Advocates for New York state's hungry rally at the Capitol in November of 2012 for an increase in the state's minimum wage. Will they get their wish? Photo: Karen DeWitt

Good morning! While some of us may feel that all outside-of-bed activities should cease until the temperature breaks 10 above, there's been quite a lot going on this week.

This morning, Joanna Richards reported that Fort Drum servicemembers have mixed feelings about Secretary of Defense Leon Panetta's decision to lift the ban on women in combat. Some say it's not as big a deal as people think, given the changed nature of combat in recent years.

Others have the concerns that have been around for a long time about this — will women soldiers be able to hold their own? Will they be able to carry their own stuff? Will their presence complicate relationships between "battle buddies"?

Interesting stuff.

Also today NCPR launched its new Prison Time Media Project, with an epic story from Brian Mann on the history of the Rockefeller Drug Laws. It's worth checking out, as is the project's new blog.

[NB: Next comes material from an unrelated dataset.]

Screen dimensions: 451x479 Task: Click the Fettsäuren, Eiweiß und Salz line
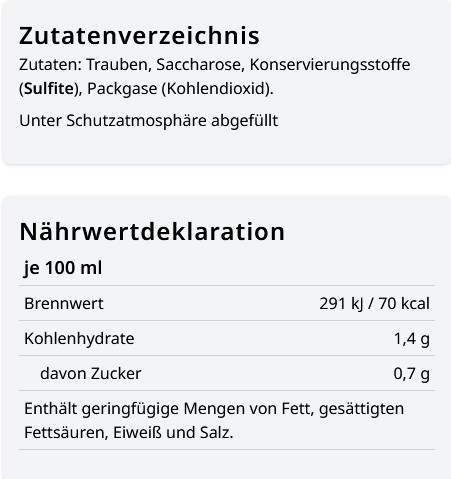(x=129, y=433)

But enough about us, let's get down to Albany, where the temperature is a balmy 6 degrees. Journalists, organizations and others are still parsing Gov. Andrew Cuomo's budget address to see how it applies to the things in which they're the most interested, and one interesting development is that Cuomo's decision to make an increase in the minimum wage from $7.25 to $8.75 part of the budget may mean that the rise could be more likely to become law.

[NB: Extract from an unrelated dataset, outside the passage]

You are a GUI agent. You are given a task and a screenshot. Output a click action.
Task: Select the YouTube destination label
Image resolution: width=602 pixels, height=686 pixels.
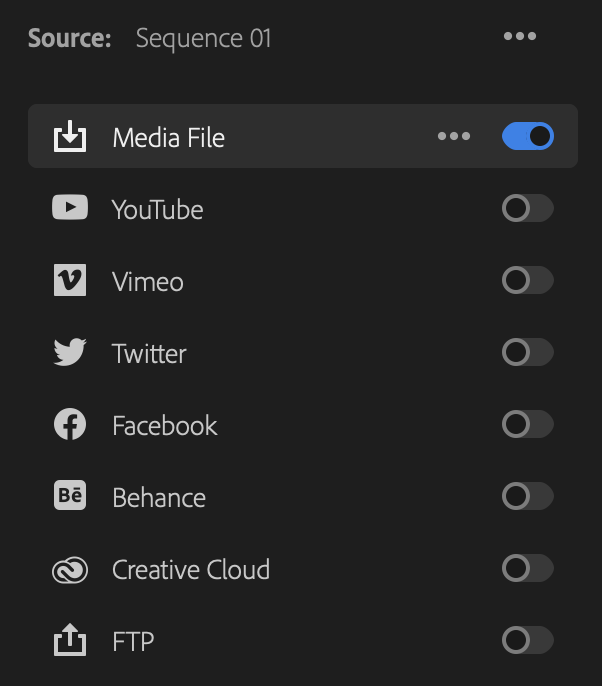tap(158, 210)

Not surprisingly, the minimum wage increase idea is controversial, and people (by which I mean non-politicians) feel strongly about it. The Watertown Daily Times reports this morning that the idea is getting a "mixed reception" in that area, with owners of local businesses expressing a lot of concerns about where the money's going to come from to pay for the increase, and at least one (Jreck Subs franchisee Peter J. Whitmore) suggesting he'd raise prices. "It would be absolutely devastating to us."

Particularly in Watertown, where the cost of living is higher than in many other parts of the North Country, employees say the raise would be helpful, and would in some cases help people get out of untenable housing situations.

Dairy farmers would be affected by the increase as well — Douglas W. Shelmidine, who owns a large farm in Ellisburg, says the increase would "really challenge us to give opportunities to those who don't have experience, or even kids." In other words, if he has to pay people more, he wants better-trained, more experienced people.

Generally, the minimum wage is a vastly complicated issue and one in which most hold strong and often-intractable views. With both businesses and employees struggling, and people holding a huge array of different opinions about what stimulates the economy, what chills it, and what these terms should even mean, it's unlikely these questions will be resolved even by data coming from any future minimum wage increase — there are just too many factors to consider, and, frankly, too much confirmation bias at work.

But maybe I'm being cynical. What do you think?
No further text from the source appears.